● **EXTRACTED INFORMATION**
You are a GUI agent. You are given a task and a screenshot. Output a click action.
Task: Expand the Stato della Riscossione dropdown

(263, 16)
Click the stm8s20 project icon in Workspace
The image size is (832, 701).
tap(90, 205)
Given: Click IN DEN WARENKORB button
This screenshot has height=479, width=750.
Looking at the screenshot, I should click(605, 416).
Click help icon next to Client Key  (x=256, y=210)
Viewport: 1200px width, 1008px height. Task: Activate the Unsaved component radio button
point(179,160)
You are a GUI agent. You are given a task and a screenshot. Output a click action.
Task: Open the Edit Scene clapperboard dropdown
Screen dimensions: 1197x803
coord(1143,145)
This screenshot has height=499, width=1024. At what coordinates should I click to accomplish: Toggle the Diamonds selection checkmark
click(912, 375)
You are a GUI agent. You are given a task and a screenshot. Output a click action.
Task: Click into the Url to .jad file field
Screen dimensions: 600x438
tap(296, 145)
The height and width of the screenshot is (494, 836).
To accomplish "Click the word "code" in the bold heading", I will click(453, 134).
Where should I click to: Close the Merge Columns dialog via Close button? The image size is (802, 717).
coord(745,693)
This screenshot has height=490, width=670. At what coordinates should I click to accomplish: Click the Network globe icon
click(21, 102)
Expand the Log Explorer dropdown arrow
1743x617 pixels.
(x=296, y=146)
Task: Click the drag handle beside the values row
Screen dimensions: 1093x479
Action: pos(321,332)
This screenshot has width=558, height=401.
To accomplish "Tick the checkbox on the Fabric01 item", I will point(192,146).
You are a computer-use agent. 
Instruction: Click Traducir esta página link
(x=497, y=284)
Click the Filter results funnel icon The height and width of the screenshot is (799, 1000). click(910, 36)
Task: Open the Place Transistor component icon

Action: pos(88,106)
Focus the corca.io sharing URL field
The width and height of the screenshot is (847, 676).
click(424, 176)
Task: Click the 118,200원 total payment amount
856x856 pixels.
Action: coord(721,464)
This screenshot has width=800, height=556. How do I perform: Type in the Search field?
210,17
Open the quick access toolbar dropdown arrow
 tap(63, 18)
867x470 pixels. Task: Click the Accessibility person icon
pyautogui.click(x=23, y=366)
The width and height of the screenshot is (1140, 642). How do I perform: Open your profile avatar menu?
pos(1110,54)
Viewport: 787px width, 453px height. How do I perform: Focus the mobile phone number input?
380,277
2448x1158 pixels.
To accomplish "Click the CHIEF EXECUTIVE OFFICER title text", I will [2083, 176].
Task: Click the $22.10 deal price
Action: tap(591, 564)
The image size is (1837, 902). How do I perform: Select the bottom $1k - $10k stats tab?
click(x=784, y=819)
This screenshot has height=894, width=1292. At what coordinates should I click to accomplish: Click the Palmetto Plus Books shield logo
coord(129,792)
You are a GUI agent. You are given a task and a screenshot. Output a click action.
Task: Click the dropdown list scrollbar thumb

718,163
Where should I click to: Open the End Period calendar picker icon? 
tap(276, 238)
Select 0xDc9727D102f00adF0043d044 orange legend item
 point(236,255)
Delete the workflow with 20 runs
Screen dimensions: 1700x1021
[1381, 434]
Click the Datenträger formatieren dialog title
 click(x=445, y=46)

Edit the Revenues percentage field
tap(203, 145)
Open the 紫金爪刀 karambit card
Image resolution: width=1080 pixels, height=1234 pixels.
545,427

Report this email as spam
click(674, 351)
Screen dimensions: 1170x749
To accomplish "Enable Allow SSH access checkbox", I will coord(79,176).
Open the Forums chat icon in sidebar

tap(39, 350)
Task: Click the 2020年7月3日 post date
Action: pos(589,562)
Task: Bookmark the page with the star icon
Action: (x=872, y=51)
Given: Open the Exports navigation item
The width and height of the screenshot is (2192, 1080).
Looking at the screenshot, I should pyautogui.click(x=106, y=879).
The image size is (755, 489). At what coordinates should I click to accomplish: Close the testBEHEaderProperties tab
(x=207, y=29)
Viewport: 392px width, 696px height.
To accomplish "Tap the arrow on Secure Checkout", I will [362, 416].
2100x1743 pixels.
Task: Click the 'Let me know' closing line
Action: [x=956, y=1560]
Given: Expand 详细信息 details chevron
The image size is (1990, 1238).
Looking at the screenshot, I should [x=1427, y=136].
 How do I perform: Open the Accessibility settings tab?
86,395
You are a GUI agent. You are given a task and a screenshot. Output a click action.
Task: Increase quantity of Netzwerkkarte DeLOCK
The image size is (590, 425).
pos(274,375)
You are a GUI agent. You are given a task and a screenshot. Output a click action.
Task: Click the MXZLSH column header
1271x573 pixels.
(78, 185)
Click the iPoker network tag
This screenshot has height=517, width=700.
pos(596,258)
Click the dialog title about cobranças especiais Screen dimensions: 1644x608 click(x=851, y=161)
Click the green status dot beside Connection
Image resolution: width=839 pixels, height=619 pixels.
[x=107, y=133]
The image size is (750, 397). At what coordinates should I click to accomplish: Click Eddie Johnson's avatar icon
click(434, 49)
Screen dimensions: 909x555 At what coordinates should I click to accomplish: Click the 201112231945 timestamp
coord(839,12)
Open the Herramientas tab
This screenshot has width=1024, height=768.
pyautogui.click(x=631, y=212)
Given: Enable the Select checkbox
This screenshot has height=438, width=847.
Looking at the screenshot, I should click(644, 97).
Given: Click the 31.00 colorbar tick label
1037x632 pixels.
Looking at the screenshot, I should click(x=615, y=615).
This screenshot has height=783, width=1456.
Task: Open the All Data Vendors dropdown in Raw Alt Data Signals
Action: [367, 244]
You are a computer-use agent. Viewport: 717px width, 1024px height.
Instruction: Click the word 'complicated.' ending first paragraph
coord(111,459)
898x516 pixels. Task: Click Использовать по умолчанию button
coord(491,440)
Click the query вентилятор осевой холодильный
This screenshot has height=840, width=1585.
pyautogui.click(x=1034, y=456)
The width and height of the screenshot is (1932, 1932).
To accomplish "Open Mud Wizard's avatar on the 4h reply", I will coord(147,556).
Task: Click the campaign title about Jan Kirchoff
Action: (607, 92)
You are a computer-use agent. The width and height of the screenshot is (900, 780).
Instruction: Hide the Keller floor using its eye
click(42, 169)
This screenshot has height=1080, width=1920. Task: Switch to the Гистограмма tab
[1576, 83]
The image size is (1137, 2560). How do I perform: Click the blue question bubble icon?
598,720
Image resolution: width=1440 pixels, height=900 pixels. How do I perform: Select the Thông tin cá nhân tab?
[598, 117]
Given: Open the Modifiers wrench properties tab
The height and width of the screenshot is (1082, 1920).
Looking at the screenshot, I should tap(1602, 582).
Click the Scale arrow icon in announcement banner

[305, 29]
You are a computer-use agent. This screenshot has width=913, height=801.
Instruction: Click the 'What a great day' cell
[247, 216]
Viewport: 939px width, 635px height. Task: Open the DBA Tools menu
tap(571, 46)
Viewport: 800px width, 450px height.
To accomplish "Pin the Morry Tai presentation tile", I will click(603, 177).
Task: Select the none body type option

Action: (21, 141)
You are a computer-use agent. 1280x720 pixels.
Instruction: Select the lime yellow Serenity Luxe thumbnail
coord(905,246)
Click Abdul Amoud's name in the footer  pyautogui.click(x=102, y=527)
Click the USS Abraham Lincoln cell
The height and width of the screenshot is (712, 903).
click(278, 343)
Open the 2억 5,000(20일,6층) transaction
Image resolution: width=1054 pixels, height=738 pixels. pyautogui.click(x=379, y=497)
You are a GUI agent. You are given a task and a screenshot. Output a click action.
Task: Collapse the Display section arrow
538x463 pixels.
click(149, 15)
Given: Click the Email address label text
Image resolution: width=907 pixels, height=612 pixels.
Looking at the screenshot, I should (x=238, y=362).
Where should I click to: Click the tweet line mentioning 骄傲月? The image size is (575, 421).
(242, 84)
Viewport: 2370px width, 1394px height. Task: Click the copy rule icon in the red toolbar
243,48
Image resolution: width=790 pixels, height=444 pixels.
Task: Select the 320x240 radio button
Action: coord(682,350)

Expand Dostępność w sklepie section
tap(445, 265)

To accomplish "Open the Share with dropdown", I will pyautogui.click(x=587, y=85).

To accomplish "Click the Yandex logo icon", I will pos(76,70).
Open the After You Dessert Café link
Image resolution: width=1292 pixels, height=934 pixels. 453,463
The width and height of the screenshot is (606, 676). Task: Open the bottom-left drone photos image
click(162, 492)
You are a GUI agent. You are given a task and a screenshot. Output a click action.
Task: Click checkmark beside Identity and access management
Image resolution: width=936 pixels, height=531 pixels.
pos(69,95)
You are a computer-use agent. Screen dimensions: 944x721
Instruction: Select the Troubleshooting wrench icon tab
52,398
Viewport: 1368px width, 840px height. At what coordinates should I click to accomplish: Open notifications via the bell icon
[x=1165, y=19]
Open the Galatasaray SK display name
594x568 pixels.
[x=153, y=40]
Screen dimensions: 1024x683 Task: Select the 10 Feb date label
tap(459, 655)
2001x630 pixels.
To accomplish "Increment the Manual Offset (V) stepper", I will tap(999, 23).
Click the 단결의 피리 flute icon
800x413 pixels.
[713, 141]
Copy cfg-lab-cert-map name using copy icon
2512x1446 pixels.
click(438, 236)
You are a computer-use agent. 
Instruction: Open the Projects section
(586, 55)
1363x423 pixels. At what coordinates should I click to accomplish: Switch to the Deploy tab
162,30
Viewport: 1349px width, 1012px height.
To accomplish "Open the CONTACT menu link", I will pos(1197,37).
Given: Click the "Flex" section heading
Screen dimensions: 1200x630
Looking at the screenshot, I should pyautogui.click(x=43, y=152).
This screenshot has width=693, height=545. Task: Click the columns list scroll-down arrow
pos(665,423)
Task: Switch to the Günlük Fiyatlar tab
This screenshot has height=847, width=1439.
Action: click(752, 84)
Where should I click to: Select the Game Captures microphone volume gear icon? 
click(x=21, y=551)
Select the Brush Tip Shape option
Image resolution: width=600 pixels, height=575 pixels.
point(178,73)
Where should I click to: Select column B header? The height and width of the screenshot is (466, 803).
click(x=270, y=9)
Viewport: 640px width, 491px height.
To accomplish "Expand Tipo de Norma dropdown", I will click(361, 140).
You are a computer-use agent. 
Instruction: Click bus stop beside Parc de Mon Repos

● **GOAL OF THE EXERCISE**
Rewrite the material from its start through the line containing "tap(63, 18)", substituting "menu" for "dropdown" and leaving everything else unchanged.

● **EXPECTED OUTPUT**
You are a GUI agent. You are given a task and a screenshot. Output a click action.
Task: Expand the Stato della Riscossione menu

(263, 16)
Click the stm8s20 project icon in Workspace
The image size is (832, 701).
tap(90, 205)
Given: Click IN DEN WARENKORB button
This screenshot has height=479, width=750.
Looking at the screenshot, I should click(605, 416).
Click help icon next to Client Key  (x=256, y=210)
Viewport: 1200px width, 1008px height. Task: Activate the Unsaved component radio button
point(179,160)
You are a GUI agent. You are given a task and a screenshot. Output a click action.
Task: Open the Edit Scene clapperboard menu
Screen dimensions: 1197x803
coord(1143,145)
This screenshot has height=499, width=1024. At what coordinates should I click to accomplish: Toggle the Diamonds selection checkmark
click(912, 375)
You are a GUI agent. You are given a task and a screenshot. Output a click action.
Task: Click into the Url to .jad file field
Screen dimensions: 600x438
tap(296, 145)
The height and width of the screenshot is (494, 836).
To accomplish "Click the word "code" in the bold heading", I will click(453, 134).
Where should I click to: Close the Merge Columns dialog via Close button? The image size is (802, 717).
coord(745,693)
This screenshot has height=490, width=670. At what coordinates should I click to accomplish: Click the Network globe icon
click(21, 102)
Expand the Log Explorer menu arrow
1743x617 pixels.
(x=296, y=146)
Task: Click the drag handle beside the values row
Screen dimensions: 1093x479
Action: pos(321,332)
This screenshot has width=558, height=401.
To accomplish "Tick the checkbox on the Fabric01 item", I will point(192,146).
You are a computer-use agent. 
Instruction: Click Traducir esta página link
(x=497, y=284)
Click the Filter results funnel icon The height and width of the screenshot is (799, 1000). click(910, 36)
Task: Open the Place Transistor component icon

Action: pos(88,106)
Focus the corca.io sharing URL field
The width and height of the screenshot is (847, 676).
click(424, 176)
Task: Click the 118,200원 total payment amount
856x856 pixels.
Action: coord(721,464)
This screenshot has width=800, height=556. How do I perform: Type in the Search field?
210,17
Open the quick access toolbar menu arrow
 tap(63, 18)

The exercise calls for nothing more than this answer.